▸ Source material:
----------

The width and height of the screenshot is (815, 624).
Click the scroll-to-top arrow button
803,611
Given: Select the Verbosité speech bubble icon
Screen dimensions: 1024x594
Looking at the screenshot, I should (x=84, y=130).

----------

▸ Exercise details:
Write the listing out again, word for word, in its entirety.

▸ Your response:
The width and height of the screenshot is (815, 624).
Click the scroll-to-top arrow button
803,611
Given: Select the Verbosité speech bubble icon
Screen dimensions: 1024x594
Looking at the screenshot, I should (x=84, y=130).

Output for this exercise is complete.